While a range of PTEs such as Zn, Pb, Fe, and Ni can be treated with CaS x ; however, its area of major application is Cr(VI) removal from groundwater, wastewater, soil, and COPR sources. CaS x is very effective and economically feasible to remove Cr(VI), which makes it popular in Cr plating and metallurgy industries. It works by precipitating heavy metals at certain basic pH. According to the literature reviewed so far, the chemical nature of CaS x makes it a very applicable chemical against of heavy metal pollution in the environment. Further successful applications in different industries can be identified by kinetics described within this paper.

Even after a range of use and application of CaS x , their molar ratio, dosage, and required chemical properties to work effectively is not very well defined. The successful application at defined pH is also missing in various prominent researches (Table 2). Limited stoichiometry data and kinetics with each metal makes it hard to implement its successful application with various heavy metals.

The limited research on the fate of CaS x in environment makes it a threat to living biota. Some government reports and peer-reviewed articles identified CaS x toxicity in various biota at certain quantity (Table 4), which requires attention and further studies. The lack of toxicity information cannot be compensated by field application and limited database reports by individual agency. The physiochemical properties of every single organism are different and highly depend upon their surrounding environment. Real-time lab experiments are necessary to identify its effects on living organisms in soil and water. Dietary as well as exposure experiments with organisms are required to define LC50 and LD50 values in living organisms.

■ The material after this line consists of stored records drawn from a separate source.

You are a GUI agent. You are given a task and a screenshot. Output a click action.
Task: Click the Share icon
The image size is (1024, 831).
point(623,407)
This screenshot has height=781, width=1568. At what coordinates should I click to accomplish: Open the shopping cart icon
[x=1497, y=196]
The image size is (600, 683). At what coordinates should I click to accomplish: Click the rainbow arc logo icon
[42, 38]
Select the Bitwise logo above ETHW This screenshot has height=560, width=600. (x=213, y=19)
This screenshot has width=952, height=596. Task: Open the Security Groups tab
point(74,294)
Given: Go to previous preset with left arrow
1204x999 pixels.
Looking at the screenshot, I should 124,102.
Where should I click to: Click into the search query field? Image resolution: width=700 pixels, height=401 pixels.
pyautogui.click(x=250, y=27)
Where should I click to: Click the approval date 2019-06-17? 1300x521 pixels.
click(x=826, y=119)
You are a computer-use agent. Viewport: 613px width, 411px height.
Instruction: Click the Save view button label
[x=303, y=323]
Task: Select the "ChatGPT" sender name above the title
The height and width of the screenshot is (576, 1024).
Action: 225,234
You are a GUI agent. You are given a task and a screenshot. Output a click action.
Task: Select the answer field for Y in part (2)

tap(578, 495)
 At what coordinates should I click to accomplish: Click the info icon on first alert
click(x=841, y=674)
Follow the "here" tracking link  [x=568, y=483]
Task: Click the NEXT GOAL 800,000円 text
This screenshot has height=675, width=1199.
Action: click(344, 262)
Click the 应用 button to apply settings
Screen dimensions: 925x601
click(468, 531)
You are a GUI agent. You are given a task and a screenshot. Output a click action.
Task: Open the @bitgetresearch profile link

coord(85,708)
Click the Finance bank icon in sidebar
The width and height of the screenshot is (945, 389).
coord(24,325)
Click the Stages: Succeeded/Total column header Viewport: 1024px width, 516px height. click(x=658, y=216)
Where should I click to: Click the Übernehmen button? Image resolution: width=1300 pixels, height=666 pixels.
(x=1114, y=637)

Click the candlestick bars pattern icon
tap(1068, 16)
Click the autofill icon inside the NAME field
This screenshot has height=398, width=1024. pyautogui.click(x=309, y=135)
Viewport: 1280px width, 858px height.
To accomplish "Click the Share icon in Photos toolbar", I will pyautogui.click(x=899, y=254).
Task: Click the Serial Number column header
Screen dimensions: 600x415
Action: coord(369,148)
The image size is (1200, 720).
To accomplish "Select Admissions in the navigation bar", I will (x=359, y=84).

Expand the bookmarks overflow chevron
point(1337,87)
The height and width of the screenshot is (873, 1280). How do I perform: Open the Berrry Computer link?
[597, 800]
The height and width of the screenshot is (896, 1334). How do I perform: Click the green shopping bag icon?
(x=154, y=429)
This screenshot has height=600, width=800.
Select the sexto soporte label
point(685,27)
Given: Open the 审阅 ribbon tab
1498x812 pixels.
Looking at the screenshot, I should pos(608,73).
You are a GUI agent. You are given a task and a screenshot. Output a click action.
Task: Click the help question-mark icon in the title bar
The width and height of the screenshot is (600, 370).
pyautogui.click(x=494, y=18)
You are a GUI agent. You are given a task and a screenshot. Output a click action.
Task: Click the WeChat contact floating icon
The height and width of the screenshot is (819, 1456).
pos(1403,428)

CaS x application ranges from agriculture, metal refineries, leather tanning to construction industries. The wide range applications further expose it to the environment. So far, there is no documented human health effects associated with CaS x , which makes it an ecofriendly chemical against heavy metal pollution and other industrial application. However, there is a need to conduct some in depth studies related to the toxicity and resistance to avoid any future health and environmental hazards.